Sources & références
La Méthode P-A-A s’appuie sur des sources institutionnelles et des études scientifiques. Voici les principales références citées sur le site et dans le guide.
Plomb, placenta et cordon ombilical
Une étude publiée dans International Journal of Hygiene and Environmental Health a mesuré le plomb, le cadmium et le mercure dans le sang maternel, le sang du cordon ombilical et le placenta de 1 578 femmes.
Résultat : le plomb était détecté dans tous les sangs maternels, tous les sangs de cordon, et dans 96 % des placentas.
Référence : Al-Saleh I. et al. « Heavy metals (lead, cadmium and mercury) in maternal, cord blood and placenta of healthy women. » International Journal of Hygiene and Environmental Health, 2011.
Polluants environnementaux chez les femmes enceintes françaises
Santé publique France a publié les résultats du volet périnatal du programme national de biosurveillance, mené au sein de la cohorte Elfe.
Cette étude s’appuie sur 4 145 femmes enceintes ayant accouché en France continentale en 2011. Les polluants étudiés incluent notamment le bisphénol A, les phtalates, les pesticides, les dioxines, les PCB, les retardateurs de flamme et les composés perfluorés, aussi appelés PFAS.
Dans le rapport détaillé, les PFAS ont été dosés dans un sous-échantillon de 277 femmes enceintes. Chez toutes les femmes dosées, au moins un composé perfluoré était présent à un niveau quantifiable.
Référence : Santé publique France. « Imprégnation des femmes enceintes par les polluants de l’environnement en France en 2011. Volet périnatal du programme national de biosurveillance mis en œuvre au sein de la cohorte Elfe.
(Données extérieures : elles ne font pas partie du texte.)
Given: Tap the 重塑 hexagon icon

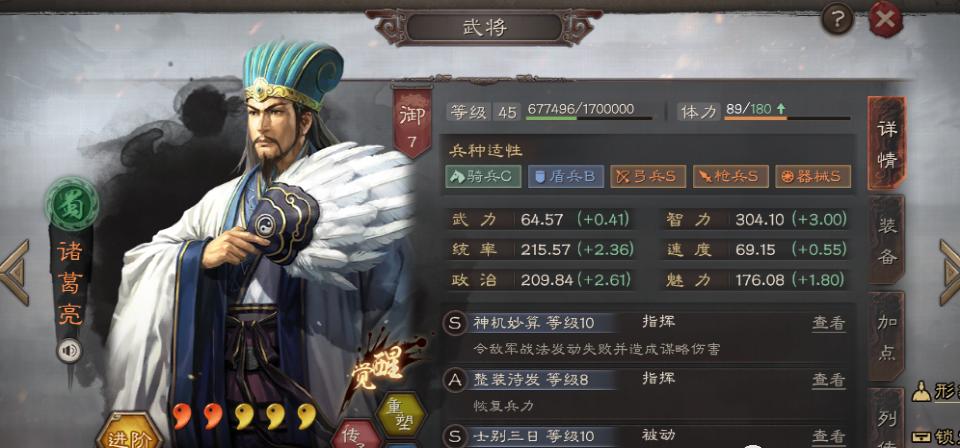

Tome 1 : polluants organiques. » 2017.
Polluants du quotidien et voies d’exposition
Ameli rappelle que les polluants de la maison sont présents dans les aliments, plastiques de cuisine, parfums, bougies, produits ménagers, produits d’hygiène/maquillage, meubles/textiles, et qu’ils pénètrent par respiration, alimentation ou contact avec la peau ; Ameli cite aussi bisphénol A, phtalates, pesticides, PFAS, retardateurs de flamme et triclosan, avec des effets possibles sur fertilité, développement du fœtus, troubles neurodéveloppementaux, hormonaux ou immunitaires.
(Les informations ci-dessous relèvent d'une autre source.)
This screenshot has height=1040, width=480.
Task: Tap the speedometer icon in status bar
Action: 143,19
Pour le passage mère-enfant : la FDA/EPA recommande aux femmes enceintes de choisir des poissons plus faibles en mercure, justement parce que la grossesse est une fenêtre sensible pour le développement cérébral ; des données récentes rapportent des PFAS dans le sang de cordon, et une étude publiée dans Toxicological Sciences a retrouvé des microplastiques dans 62 placentas analysés, mais l’effet exact des microplastiques sur la santé reste encore à préciser.
Ouvrages de référence
- Notre poison quotidien — Marie-Monique Robin
- Le livre anti-toxique — Dr Laurent Chevallier
Ces références sont fournies à titre d’information générale et ne remplacent pas un avis médical, un diagnostic ou un suivi de grossesse.